Data listing:
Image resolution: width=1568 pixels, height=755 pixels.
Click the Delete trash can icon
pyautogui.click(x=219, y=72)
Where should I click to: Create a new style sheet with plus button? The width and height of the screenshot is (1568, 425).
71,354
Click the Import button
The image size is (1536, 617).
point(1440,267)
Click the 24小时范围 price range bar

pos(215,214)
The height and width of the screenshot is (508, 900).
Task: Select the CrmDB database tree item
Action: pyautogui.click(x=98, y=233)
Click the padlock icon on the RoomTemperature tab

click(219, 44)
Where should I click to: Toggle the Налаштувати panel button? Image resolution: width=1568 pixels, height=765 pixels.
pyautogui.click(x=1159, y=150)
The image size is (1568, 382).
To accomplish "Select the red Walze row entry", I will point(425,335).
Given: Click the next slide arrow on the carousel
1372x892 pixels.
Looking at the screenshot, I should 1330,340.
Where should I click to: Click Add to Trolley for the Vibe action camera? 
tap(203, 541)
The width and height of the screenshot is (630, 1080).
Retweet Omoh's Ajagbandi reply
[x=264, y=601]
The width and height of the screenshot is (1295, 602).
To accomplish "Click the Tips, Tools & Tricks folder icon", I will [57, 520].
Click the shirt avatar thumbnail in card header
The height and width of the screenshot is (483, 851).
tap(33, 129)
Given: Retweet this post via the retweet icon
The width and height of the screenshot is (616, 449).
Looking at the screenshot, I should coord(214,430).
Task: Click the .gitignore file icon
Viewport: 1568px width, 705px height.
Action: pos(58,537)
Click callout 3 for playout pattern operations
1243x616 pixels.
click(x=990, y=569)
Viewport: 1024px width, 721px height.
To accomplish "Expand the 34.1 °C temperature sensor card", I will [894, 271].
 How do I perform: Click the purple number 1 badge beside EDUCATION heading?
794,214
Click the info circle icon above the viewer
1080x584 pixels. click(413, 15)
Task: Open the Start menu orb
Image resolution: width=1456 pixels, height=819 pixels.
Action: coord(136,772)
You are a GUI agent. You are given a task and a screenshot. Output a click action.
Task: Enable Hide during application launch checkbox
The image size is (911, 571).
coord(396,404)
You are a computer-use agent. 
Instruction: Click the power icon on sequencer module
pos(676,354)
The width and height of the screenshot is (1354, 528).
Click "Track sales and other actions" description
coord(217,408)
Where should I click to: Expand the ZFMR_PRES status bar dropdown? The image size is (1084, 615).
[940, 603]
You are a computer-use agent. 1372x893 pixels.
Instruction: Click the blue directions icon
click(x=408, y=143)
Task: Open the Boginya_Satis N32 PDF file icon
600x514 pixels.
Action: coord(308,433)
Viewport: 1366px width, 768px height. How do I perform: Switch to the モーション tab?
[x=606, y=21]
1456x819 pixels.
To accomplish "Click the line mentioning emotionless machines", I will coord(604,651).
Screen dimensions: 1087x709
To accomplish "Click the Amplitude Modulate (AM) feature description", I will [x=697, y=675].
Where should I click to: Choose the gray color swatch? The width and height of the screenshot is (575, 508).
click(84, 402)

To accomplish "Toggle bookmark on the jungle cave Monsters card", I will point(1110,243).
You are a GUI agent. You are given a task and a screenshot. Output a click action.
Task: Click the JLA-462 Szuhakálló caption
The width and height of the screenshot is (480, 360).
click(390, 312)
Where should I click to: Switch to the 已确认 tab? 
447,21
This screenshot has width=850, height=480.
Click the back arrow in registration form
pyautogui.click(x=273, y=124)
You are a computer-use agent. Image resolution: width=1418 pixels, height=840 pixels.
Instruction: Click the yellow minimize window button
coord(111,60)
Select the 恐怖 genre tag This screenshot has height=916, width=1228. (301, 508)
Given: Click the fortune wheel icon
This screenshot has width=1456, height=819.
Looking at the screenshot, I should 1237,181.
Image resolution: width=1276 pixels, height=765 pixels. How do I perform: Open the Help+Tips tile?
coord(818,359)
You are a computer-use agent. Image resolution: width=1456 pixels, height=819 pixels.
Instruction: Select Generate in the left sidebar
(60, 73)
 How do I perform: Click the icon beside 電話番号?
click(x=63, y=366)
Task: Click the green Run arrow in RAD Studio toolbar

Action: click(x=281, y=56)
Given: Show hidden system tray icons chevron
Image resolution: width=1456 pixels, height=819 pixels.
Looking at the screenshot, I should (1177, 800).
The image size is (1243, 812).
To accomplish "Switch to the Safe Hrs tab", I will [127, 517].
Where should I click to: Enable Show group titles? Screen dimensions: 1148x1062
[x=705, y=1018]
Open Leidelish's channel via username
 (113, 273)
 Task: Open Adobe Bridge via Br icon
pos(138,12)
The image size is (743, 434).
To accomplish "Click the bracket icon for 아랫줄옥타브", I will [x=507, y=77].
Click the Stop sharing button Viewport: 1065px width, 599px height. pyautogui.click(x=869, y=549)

Written instruction: Edit the data above by replacing "carousel" with "slideshow" and reproduce every line with nothing else changed.

Written reply:
Image resolution: width=1568 pixels, height=755 pixels.
Click the Delete trash can icon
pyautogui.click(x=219, y=72)
Where should I click to: Create a new style sheet with plus button? The width and height of the screenshot is (1568, 425).
71,354
Click the Import button
The image size is (1536, 617).
point(1440,267)
Click the 24小时范围 price range bar

pos(215,214)
The height and width of the screenshot is (508, 900).
Task: Select the CrmDB database tree item
Action: pyautogui.click(x=98, y=233)
Click the padlock icon on the RoomTemperature tab

click(219, 44)
Where should I click to: Toggle the Налаштувати panel button? Image resolution: width=1568 pixels, height=765 pixels.
pyautogui.click(x=1159, y=150)
The image size is (1568, 382).
To accomplish "Select the red Walze row entry", I will point(425,335).
Given: Click the next slide arrow on the slideshow
1372x892 pixels.
Looking at the screenshot, I should 1330,340.
Where should I click to: Click Add to Trolley for the Vibe action camera? 
tap(203, 541)
The width and height of the screenshot is (630, 1080).
Retweet Omoh's Ajagbandi reply
[x=264, y=601]
The width and height of the screenshot is (1295, 602).
To accomplish "Click the Tips, Tools & Tricks folder icon", I will [57, 520].
Click the shirt avatar thumbnail in card header
The height and width of the screenshot is (483, 851).
tap(33, 129)
Given: Retweet this post via the retweet icon
The width and height of the screenshot is (616, 449).
Looking at the screenshot, I should coord(214,430).
Task: Click the .gitignore file icon
Viewport: 1568px width, 705px height.
Action: pos(58,537)
Click callout 3 for playout pattern operations
1243x616 pixels.
click(x=990, y=569)
Viewport: 1024px width, 721px height.
To accomplish "Expand the 34.1 °C temperature sensor card", I will [894, 271].
 How do I perform: Click the purple number 1 badge beside EDUCATION heading?
794,214
Click the info circle icon above the viewer
1080x584 pixels. click(413, 15)
Task: Open the Start menu orb
Image resolution: width=1456 pixels, height=819 pixels.
Action: coord(136,772)
You are a GUI agent. You are given a task and a screenshot. Output a click action.
Task: Enable Hide during application launch checkbox
The image size is (911, 571).
coord(396,404)
You are a computer-use agent. 
Instruction: Click the power icon on sequencer module
pos(676,354)
The width and height of the screenshot is (1354, 528).
Click "Track sales and other actions" description
coord(217,408)
Where should I click to: Expand the ZFMR_PRES status bar dropdown? The image size is (1084, 615).
[940, 603]
You are a computer-use agent. 1372x893 pixels.
Instruction: Click the blue directions icon
click(x=408, y=143)
Task: Open the Boginya_Satis N32 PDF file icon
600x514 pixels.
Action: coord(308,433)
Viewport: 1366px width, 768px height. How do I perform: Switch to the モーション tab?
[x=606, y=21]
1456x819 pixels.
To accomplish "Click the line mentioning emotionless machines", I will coord(604,651).
Screen dimensions: 1087x709
To accomplish "Click the Amplitude Modulate (AM) feature description", I will [x=697, y=675].
Where should I click to: Choose the gray color swatch? The width and height of the screenshot is (575, 508).
click(84, 402)

To accomplish "Toggle bookmark on the jungle cave Monsters card", I will point(1110,243).
You are a GUI agent. You are given a task and a screenshot. Output a click action.
Task: Click the JLA-462 Szuhakálló caption
The width and height of the screenshot is (480, 360).
click(390, 312)
Where should I click to: Switch to the 已确认 tab? 
447,21
This screenshot has width=850, height=480.
Click the back arrow in registration form
pyautogui.click(x=273, y=124)
You are a computer-use agent. Image resolution: width=1418 pixels, height=840 pixels.
Instruction: Click the yellow minimize window button
coord(111,60)
Select the 恐怖 genre tag This screenshot has height=916, width=1228. (301, 508)
Given: Click the fortune wheel icon
This screenshot has width=1456, height=819.
Looking at the screenshot, I should 1237,181.
Image resolution: width=1276 pixels, height=765 pixels. How do I perform: Open the Help+Tips tile?
coord(818,359)
You are a computer-use agent. Image resolution: width=1456 pixels, height=819 pixels.
Instruction: Select Generate in the left sidebar
(60, 73)
 How do I perform: Click the icon beside 電話番号?
click(x=63, y=366)
Task: Click the green Run arrow in RAD Studio toolbar

Action: click(x=281, y=56)
Given: Show hidden system tray icons chevron
Image resolution: width=1456 pixels, height=819 pixels.
Looking at the screenshot, I should (1177, 800).
The image size is (1243, 812).
To accomplish "Switch to the Safe Hrs tab", I will [127, 517].
Where should I click to: Enable Show group titles? Screen dimensions: 1148x1062
[x=705, y=1018]
Open Leidelish's channel via username
 (113, 273)
 Task: Open Adobe Bridge via Br icon
pos(138,12)
The image size is (743, 434).
To accomplish "Click the bracket icon for 아랫줄옥타브", I will [x=507, y=77].
Click the Stop sharing button Viewport: 1065px width, 599px height. pyautogui.click(x=869, y=549)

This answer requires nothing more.